As a person enrolled under Medicare you probably know that Medicare has provisions that require you to pay a deductible amount and some amounts of coinsurance.

The Medicare deductible is that amount of health care charges the law requires you to pay before you begin to receive Medicare benefits.

Coinsurance is that portion of your expenses for certain medical services that the law requires you to pay even after benefits begin. Your Blue Cross and Blue Shield Hospital and Medicare coverage pays for the Medicare deductible and the coinsurance that you would otherwise have to pay yourself.

[4] It is noteworthy that every private general hospital in the State of Alabama participates in Medicare.

[5] (i) For purposes of this section

(1) (A) The term "health-plan contract" means an insurance policy or contract, medical or hospital service agreement, membership or subscription contract, or similar arrangement, under which health services for individuals are provided or the expenses of such services are paid.

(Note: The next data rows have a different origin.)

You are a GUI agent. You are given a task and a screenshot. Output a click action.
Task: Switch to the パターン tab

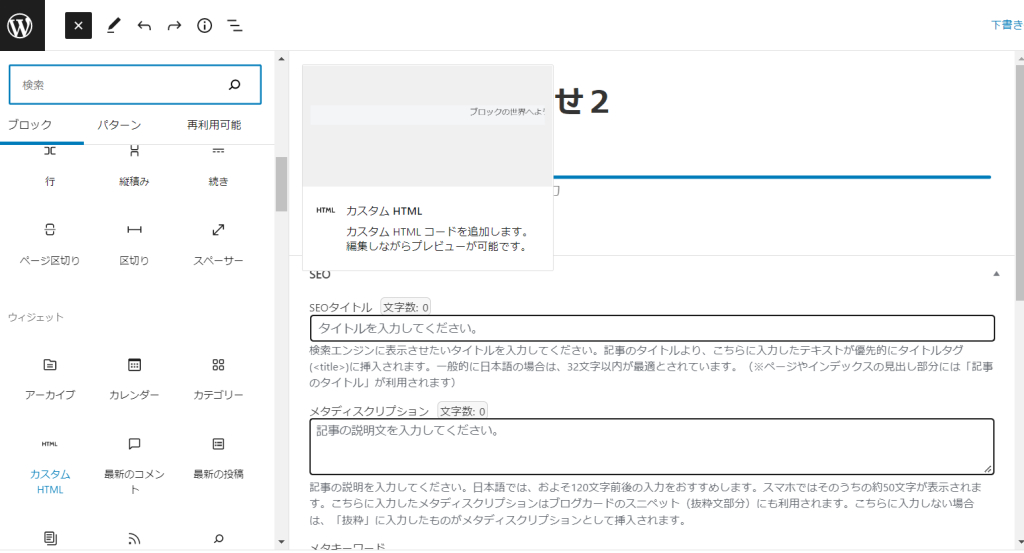click(119, 125)
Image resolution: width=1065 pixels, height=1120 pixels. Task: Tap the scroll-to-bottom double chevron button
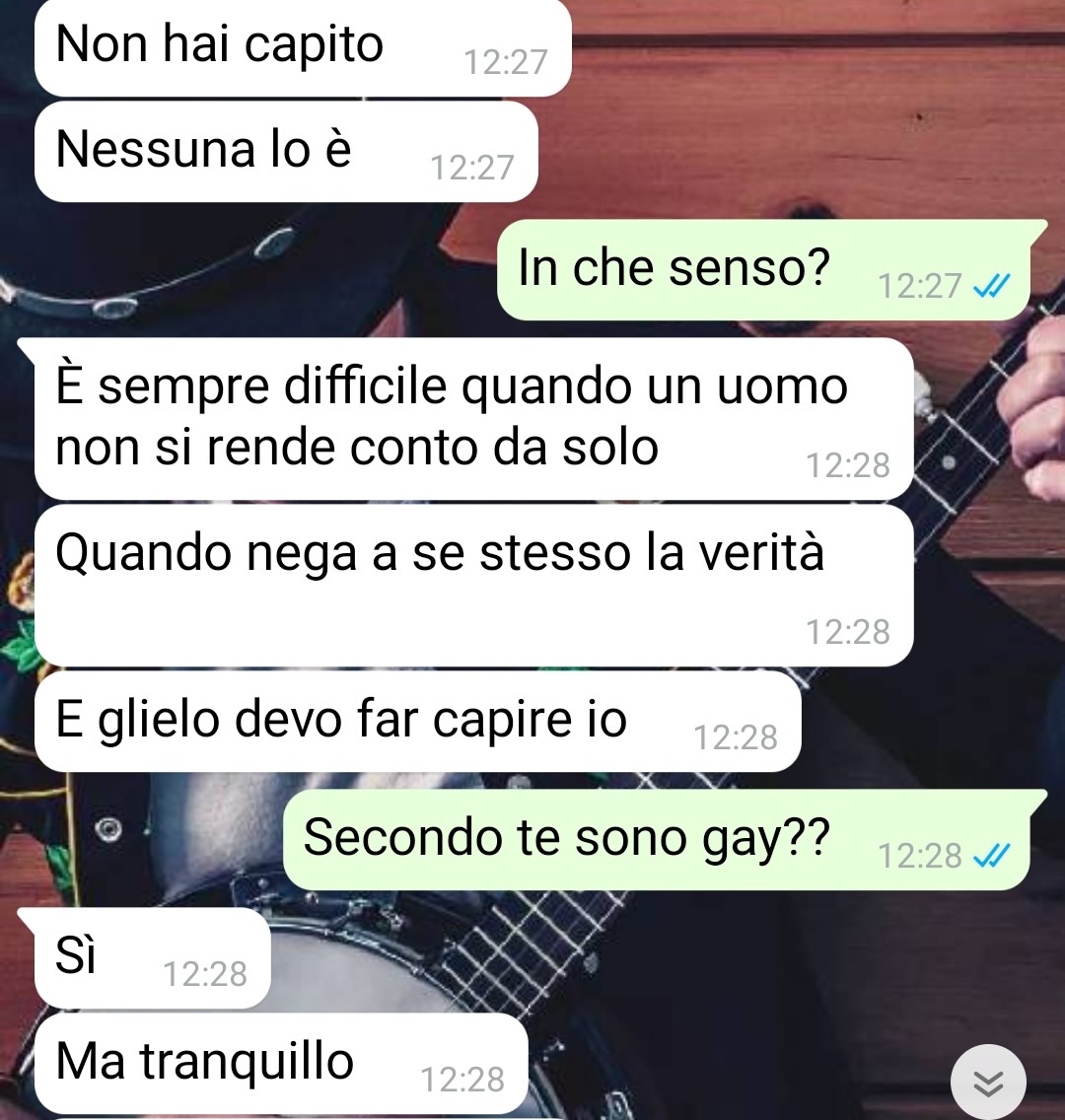[988, 1083]
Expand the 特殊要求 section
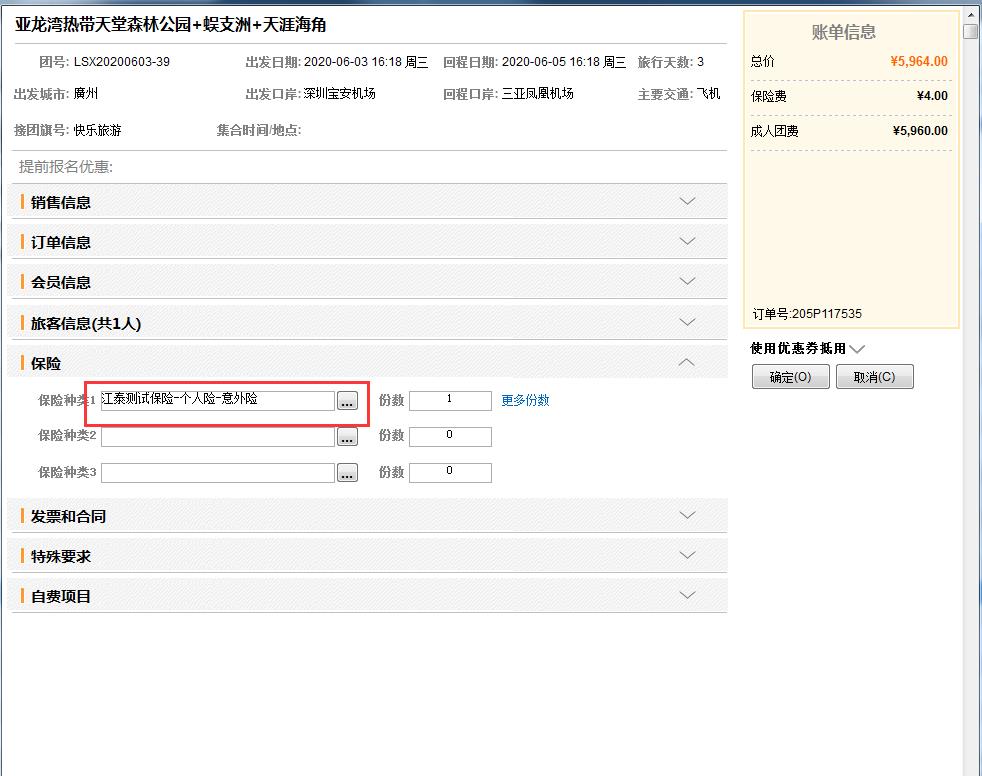Viewport: 982px width, 776px height. (x=687, y=555)
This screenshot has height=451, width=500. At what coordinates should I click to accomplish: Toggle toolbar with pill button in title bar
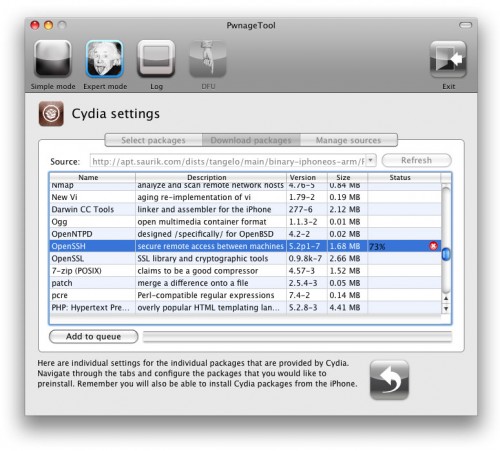[465, 25]
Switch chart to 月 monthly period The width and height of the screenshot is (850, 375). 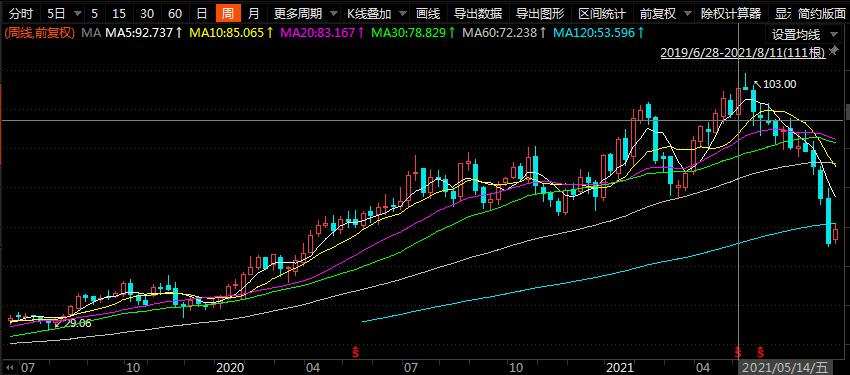point(254,14)

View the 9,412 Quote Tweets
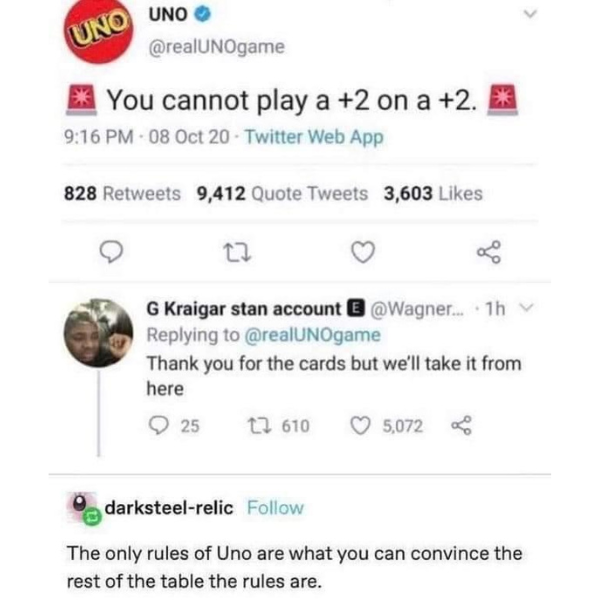click(x=282, y=193)
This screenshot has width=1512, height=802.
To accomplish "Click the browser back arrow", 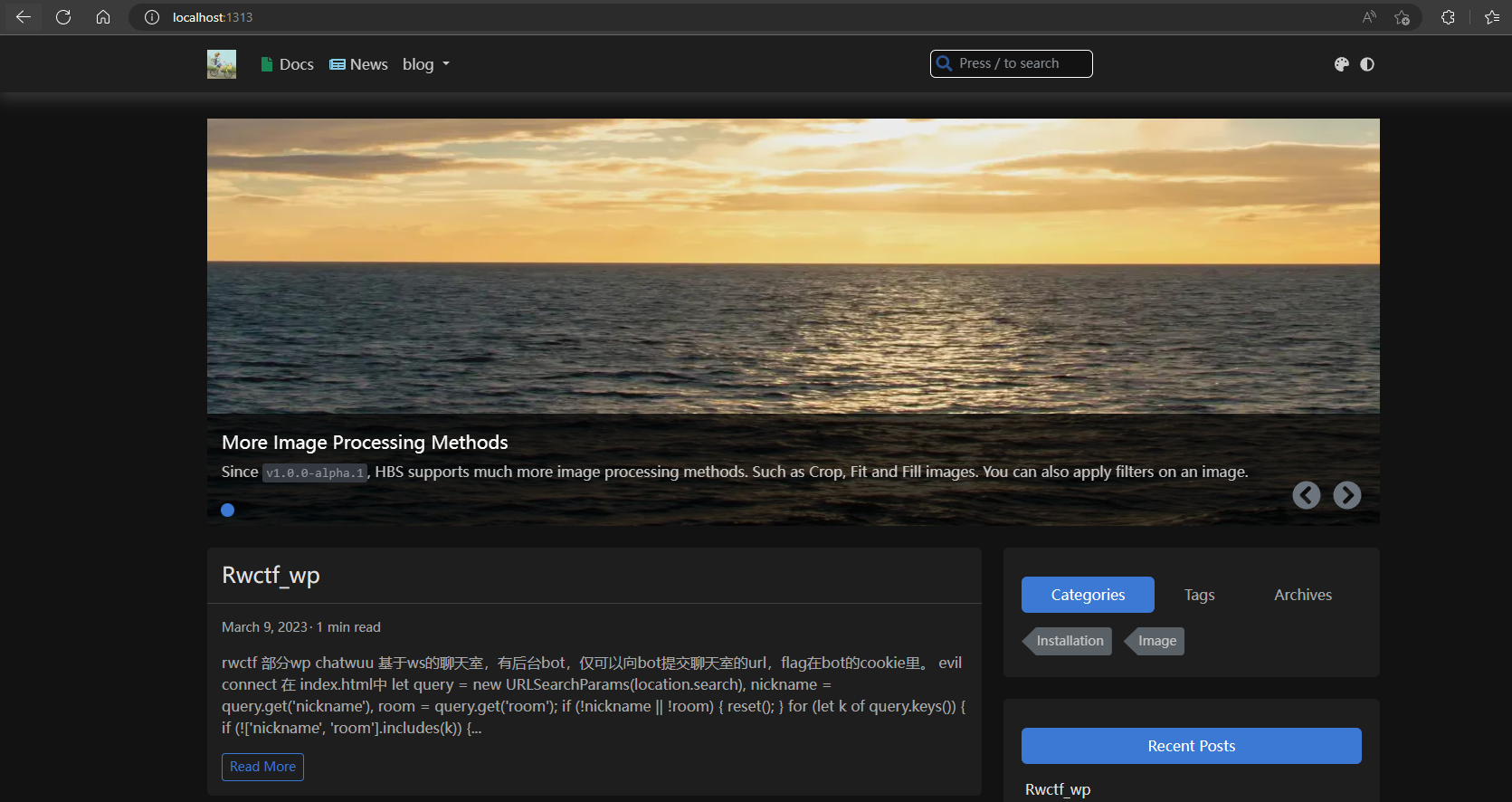I will (24, 17).
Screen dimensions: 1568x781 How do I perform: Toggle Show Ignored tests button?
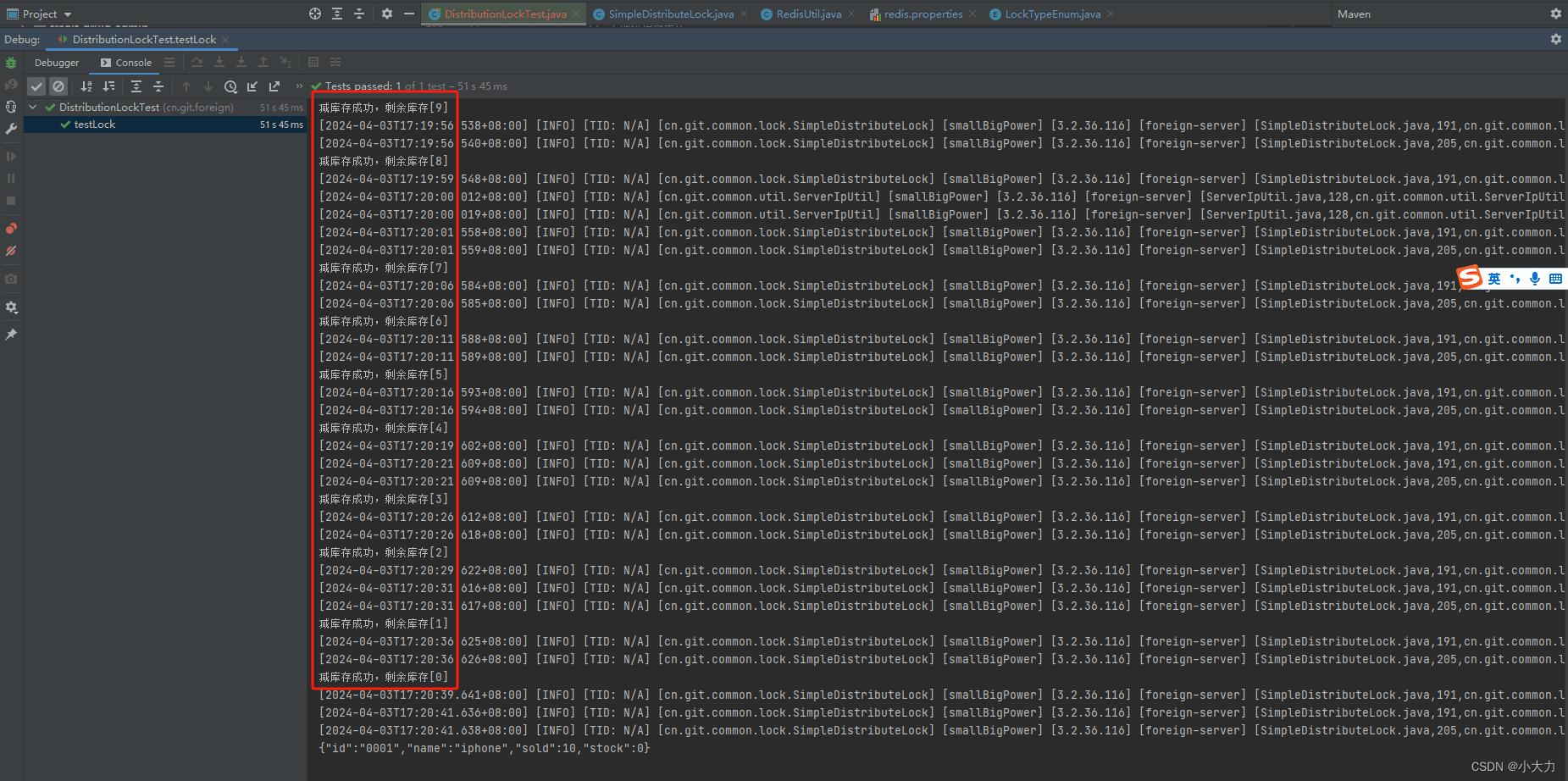click(x=58, y=86)
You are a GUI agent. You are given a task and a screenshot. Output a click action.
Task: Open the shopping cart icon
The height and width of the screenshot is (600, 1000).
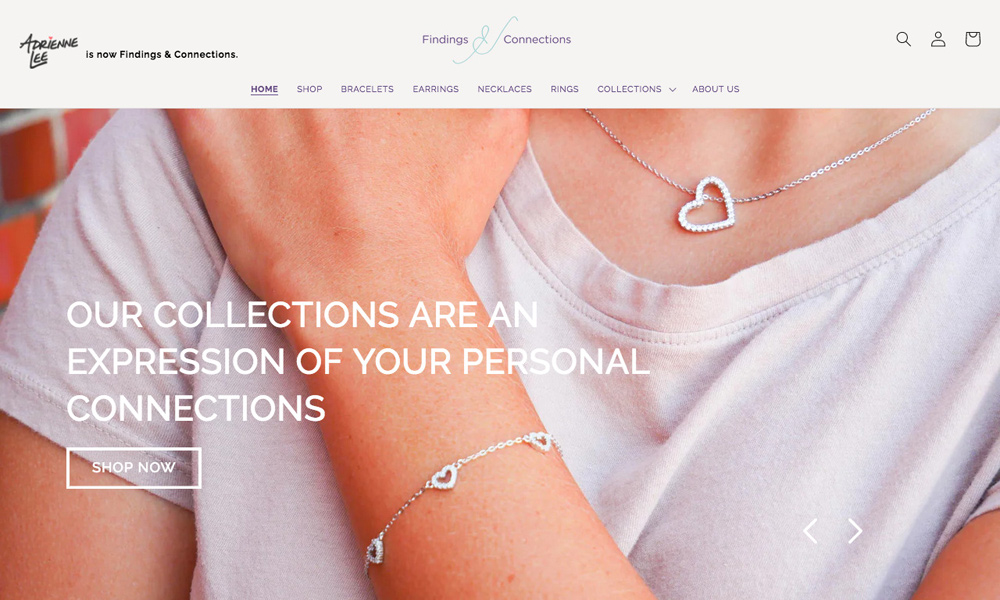point(972,39)
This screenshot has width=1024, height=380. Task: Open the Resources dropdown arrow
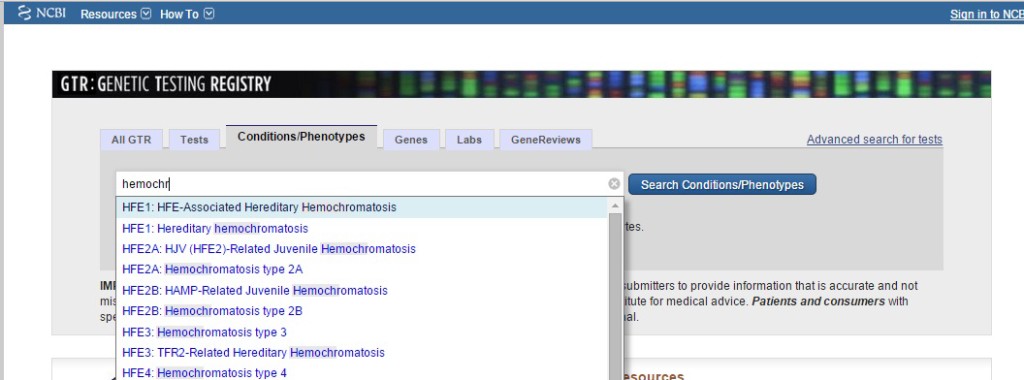click(146, 14)
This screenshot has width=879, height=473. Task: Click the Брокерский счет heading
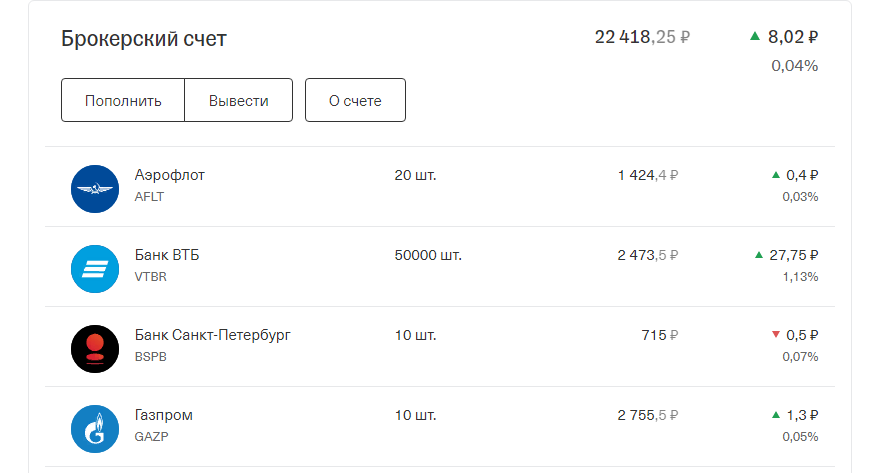[144, 39]
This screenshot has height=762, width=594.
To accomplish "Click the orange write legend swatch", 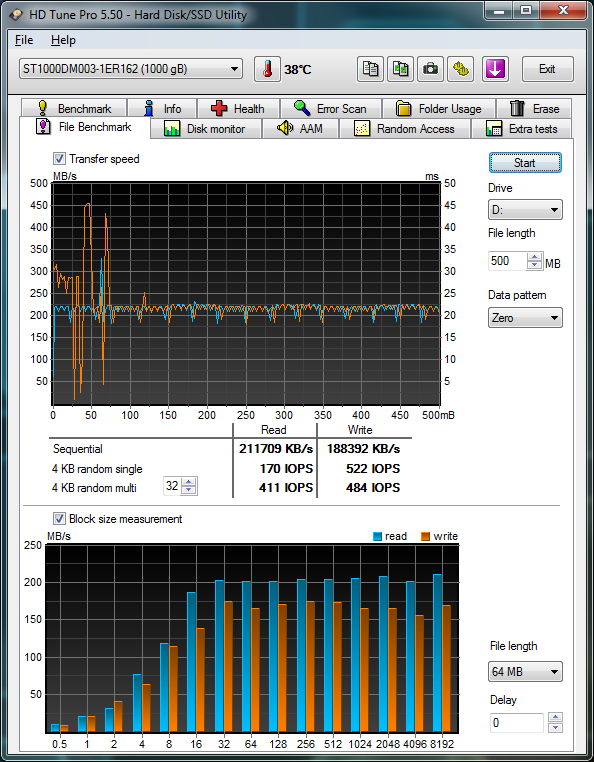I will (426, 536).

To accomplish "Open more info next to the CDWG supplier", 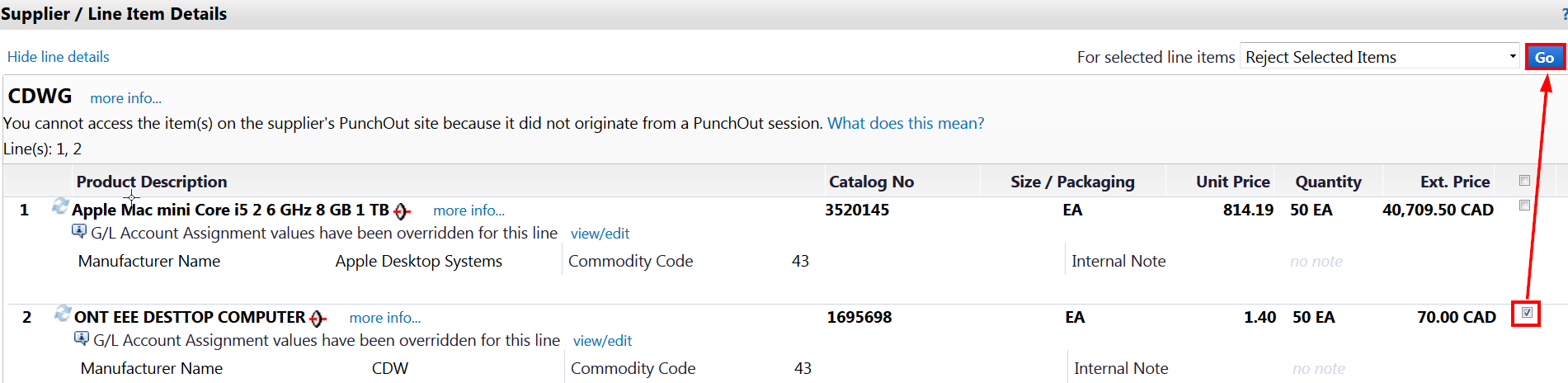I will click(125, 98).
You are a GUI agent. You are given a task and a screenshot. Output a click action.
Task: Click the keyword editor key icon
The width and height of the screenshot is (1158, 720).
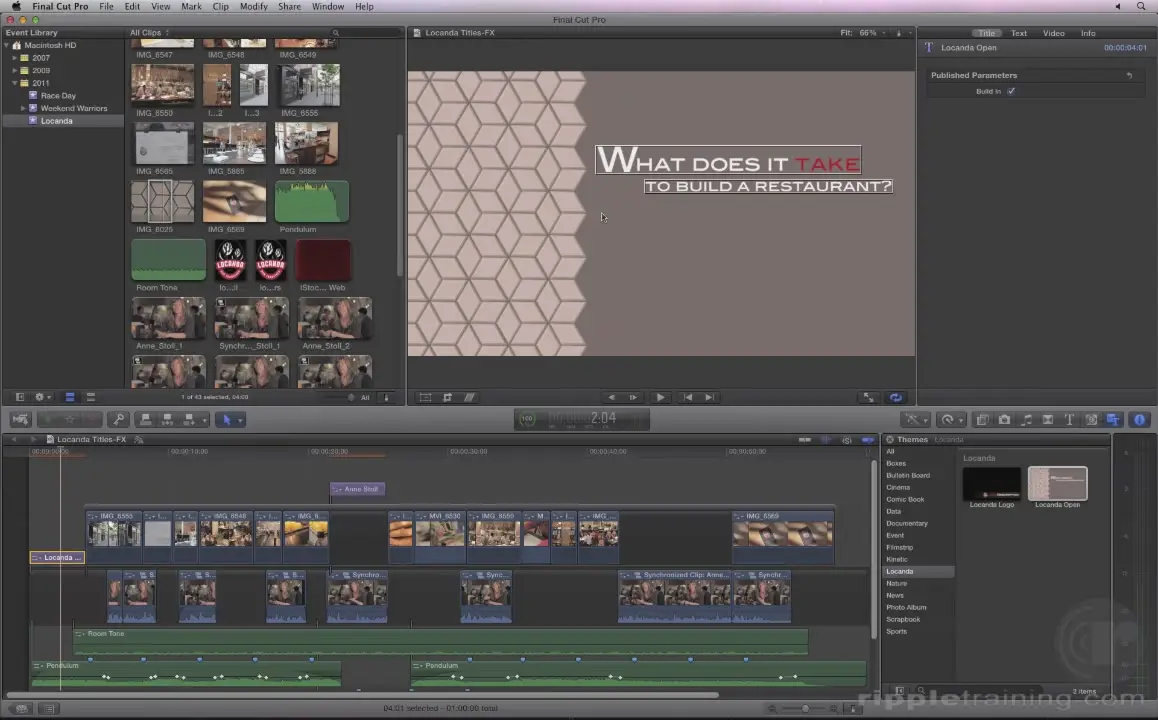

(B) Such term does not include

(i) an insurance program described in section 1811 of the Social Security Act (42 U.S.C. 1395c) or established by section 1831 of such Act (42 U.S.C. 1395j).

[6] 1729. Recovery by the United States of the cost of certain care and services

(a) (1) Subject to the provisions of this section, in any case in which a veteran is furnished care or services under this chapter for a non-service-connected disability described in paragraph (2) of this subsection, the United States has the right to recover or collect the reasonable cost of such care or services (as determined by the Secretary) from a third party to the extent that the veteran (or the provider of the care or services) would be eligible to receive payment for such care or services from such third party if the care or services had not been furnished by a department or agency of the United States.

[7] (f) No law of any State or of any political subdivision of a State, and no provision of any contract or other agreement, shall operate to prevent recovery or collection by the United States under this section or with respect to care or services furnished under section 1711(b) of this title.

[8] The adoption of a rigid formula that Blue Cross is required to pay only deductibles and co-payments in past, present and future cases to which this opinion applies would be misleading. In some cases C Plus contracts may contemplate payment of other benefits. The formula would either be too narrow or too broad.